(Stored data entries)
BEGIN
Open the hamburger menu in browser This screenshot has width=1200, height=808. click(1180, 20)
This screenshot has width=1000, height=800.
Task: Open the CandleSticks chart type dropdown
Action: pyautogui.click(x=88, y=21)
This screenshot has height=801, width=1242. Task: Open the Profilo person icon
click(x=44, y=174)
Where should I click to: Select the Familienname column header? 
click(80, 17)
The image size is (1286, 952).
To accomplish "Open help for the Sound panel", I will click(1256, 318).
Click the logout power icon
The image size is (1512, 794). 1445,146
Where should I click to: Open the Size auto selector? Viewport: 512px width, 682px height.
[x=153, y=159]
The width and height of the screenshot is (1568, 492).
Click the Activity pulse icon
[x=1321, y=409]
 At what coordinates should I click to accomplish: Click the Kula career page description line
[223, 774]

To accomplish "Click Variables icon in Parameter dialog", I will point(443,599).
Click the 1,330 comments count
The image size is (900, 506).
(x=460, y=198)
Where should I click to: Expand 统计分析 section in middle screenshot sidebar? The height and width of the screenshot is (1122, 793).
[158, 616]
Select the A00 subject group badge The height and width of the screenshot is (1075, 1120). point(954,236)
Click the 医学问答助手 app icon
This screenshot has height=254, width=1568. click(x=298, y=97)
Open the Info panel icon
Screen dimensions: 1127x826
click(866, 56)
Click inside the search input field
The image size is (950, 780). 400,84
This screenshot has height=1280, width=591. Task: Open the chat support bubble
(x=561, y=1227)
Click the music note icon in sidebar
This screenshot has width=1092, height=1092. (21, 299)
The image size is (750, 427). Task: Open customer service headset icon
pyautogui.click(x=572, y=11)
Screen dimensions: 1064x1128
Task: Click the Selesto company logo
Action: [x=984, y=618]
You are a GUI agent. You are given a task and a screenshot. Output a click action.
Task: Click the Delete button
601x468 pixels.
END
» **WHAT IS NEEDED**
May I have the entries returned exactly, with every line in place?

» **TASK SOLUTION**
Open the hamburger menu in browser This screenshot has width=1200, height=808. click(1180, 20)
This screenshot has width=1000, height=800.
Task: Open the CandleSticks chart type dropdown
Action: pyautogui.click(x=88, y=21)
This screenshot has height=801, width=1242. Task: Open the Profilo person icon
click(x=44, y=174)
Where should I click to: Select the Familienname column header? 
click(80, 17)
The image size is (1286, 952).
To accomplish "Open help for the Sound panel", I will click(1256, 318).
Click the logout power icon
The image size is (1512, 794). 1445,146
Where should I click to: Open the Size auto selector? Viewport: 512px width, 682px height.
[x=153, y=159]
The width and height of the screenshot is (1568, 492).
Click the Activity pulse icon
[x=1321, y=409]
 At what coordinates should I click to accomplish: Click the Kula career page description line
[223, 774]

To accomplish "Click Variables icon in Parameter dialog", I will point(443,599).
Click the 1,330 comments count
The image size is (900, 506).
(x=460, y=198)
Where should I click to: Expand 统计分析 section in middle screenshot sidebar? The height and width of the screenshot is (1122, 793).
[158, 616]
Select the A00 subject group badge The height and width of the screenshot is (1075, 1120). point(954,236)
Click the 医学问答助手 app icon
This screenshot has height=254, width=1568. click(x=298, y=97)
Open the Info panel icon
Screen dimensions: 1127x826
click(866, 56)
Click inside the search input field
The image size is (950, 780). 400,84
This screenshot has height=1280, width=591. Task: Open the chat support bubble
(x=561, y=1227)
Click the music note icon in sidebar
This screenshot has width=1092, height=1092. (21, 299)
The image size is (750, 427). Task: Open customer service headset icon
pyautogui.click(x=572, y=11)
Screen dimensions: 1064x1128
Task: Click the Selesto company logo
Action: [x=984, y=618]
You are a GUI agent. You are given a task and a screenshot. Output a click action.
Task: Click the Delete button
601x468 pixels.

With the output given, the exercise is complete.